Wir alle träumen. Obwohl „Träumen nicht nur ein Akt der Kommunikation ist; es ist auch eine ästhetische Aktivität, ein Spiel der Vorstellungskraft, ein Spiel des Wertes an sich“ (Milan Kundera), aber „Tatsachen sind besser als Träume“ (Winston Churchill). Leider haben sich die mazedonischen Führer in den letzten zwei oder drei Jahren vorbehaltlos auf Träume verlassen, insbesondere auf den Traum von der EU, der Mazedonien zu einer Marionette der großen Reiche gemacht hat, die sein Schicksal bestimmen. Es ist Zeit, das zu ändern.

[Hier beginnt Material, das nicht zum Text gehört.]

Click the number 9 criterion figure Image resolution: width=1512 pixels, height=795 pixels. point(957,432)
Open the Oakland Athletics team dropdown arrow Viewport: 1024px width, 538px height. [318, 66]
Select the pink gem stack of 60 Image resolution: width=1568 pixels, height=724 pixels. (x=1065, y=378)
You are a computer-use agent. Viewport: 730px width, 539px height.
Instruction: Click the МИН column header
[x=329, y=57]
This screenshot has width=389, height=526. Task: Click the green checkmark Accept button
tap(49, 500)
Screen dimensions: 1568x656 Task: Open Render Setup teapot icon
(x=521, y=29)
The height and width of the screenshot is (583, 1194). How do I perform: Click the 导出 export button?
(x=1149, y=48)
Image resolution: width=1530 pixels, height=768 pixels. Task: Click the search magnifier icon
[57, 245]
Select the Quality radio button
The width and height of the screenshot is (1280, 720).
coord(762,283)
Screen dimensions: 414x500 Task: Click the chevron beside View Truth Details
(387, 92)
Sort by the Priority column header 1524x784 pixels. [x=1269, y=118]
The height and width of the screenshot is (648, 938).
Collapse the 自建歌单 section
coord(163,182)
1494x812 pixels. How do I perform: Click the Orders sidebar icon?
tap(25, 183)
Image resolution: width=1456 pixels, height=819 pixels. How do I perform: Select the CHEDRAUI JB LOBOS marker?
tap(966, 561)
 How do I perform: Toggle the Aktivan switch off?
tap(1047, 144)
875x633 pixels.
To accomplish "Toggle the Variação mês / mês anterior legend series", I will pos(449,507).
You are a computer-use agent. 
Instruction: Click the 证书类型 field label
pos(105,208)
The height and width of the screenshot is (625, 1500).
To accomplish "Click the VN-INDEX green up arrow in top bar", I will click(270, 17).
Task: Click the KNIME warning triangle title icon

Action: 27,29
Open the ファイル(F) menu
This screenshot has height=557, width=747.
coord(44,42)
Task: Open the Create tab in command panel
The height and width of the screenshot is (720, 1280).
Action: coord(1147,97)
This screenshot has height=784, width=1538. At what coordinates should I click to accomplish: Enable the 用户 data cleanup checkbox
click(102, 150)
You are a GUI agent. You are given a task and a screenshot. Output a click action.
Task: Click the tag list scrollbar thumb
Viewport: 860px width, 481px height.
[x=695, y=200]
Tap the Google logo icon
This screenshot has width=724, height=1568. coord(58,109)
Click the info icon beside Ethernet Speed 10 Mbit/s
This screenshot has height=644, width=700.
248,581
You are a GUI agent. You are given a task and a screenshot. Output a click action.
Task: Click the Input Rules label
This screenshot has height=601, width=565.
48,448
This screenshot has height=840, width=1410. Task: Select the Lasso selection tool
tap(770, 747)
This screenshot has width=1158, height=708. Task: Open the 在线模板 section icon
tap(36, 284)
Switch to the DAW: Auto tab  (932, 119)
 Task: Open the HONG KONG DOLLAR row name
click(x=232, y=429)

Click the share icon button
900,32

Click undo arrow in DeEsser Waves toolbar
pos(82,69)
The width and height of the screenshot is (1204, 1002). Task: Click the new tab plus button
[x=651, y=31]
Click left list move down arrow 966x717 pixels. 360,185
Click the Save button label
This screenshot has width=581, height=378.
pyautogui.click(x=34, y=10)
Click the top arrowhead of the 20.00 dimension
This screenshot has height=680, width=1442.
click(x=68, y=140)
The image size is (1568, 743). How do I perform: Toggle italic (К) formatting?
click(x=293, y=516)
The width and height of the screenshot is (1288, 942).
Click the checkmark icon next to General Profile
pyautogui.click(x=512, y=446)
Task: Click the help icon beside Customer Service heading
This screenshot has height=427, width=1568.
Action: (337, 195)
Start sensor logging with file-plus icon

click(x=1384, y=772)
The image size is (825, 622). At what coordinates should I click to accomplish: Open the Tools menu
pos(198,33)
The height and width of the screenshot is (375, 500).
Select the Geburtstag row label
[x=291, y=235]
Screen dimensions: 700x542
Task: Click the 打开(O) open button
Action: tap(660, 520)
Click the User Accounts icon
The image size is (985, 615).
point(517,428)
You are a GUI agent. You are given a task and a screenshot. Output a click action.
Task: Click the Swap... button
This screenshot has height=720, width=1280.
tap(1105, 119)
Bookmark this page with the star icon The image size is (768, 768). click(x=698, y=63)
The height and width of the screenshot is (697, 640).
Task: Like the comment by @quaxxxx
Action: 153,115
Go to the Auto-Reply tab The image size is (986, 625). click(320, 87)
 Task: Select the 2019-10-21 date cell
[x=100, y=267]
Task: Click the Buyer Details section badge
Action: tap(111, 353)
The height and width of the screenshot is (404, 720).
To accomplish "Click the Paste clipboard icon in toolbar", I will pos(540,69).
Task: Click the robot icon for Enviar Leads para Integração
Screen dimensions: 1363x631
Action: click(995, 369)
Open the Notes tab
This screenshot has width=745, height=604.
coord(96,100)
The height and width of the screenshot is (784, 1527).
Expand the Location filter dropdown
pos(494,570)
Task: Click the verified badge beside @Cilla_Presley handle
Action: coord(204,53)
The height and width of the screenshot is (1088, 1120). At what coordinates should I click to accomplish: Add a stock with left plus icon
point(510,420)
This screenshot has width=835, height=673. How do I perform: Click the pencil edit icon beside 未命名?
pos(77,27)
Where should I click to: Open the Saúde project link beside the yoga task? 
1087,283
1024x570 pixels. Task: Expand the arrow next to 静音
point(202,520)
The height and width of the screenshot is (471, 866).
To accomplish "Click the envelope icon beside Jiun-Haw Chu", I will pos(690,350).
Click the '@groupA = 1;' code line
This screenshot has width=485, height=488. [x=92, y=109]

Im Jahr 1858, zwei Jahre vor Beginn des Bürgerkriegs, sagte Abraham Lincoln: „Ein gegen sich selbst gespaltenes Haus kann nicht bestehen… Ich erwarte nicht, dass die Union auseinanderfällt, ich erwarte nicht, dass das Haus zusammenbricht, aber ich erwarte, dass das Haus aufhört, sich zu teilen“. Mehr als 160 Jahre später existieren die Vereinigten Staaten immer noch, werden aber zunehmend gespalten. Heute, 30 Jahre nach der Unabhängigkeit, ist Mazedonien geteilt wie nie zuvor. Ich bin mir nicht sicher, ob und wie lange es dauern wird, aber um zu überleben, müssen die Spaltungen sofort enden. Im Namen dessen – die Spaltungen sollen aufhören, hoffe ich, dass wir alle dazu beitragen werden, dass Mazedonien seine Zukunft mit Würde und Stolz aufbaut, und dass die Zeiten eines gefangenen und gedemütigten Staates für immer hinter uns bleiben werden.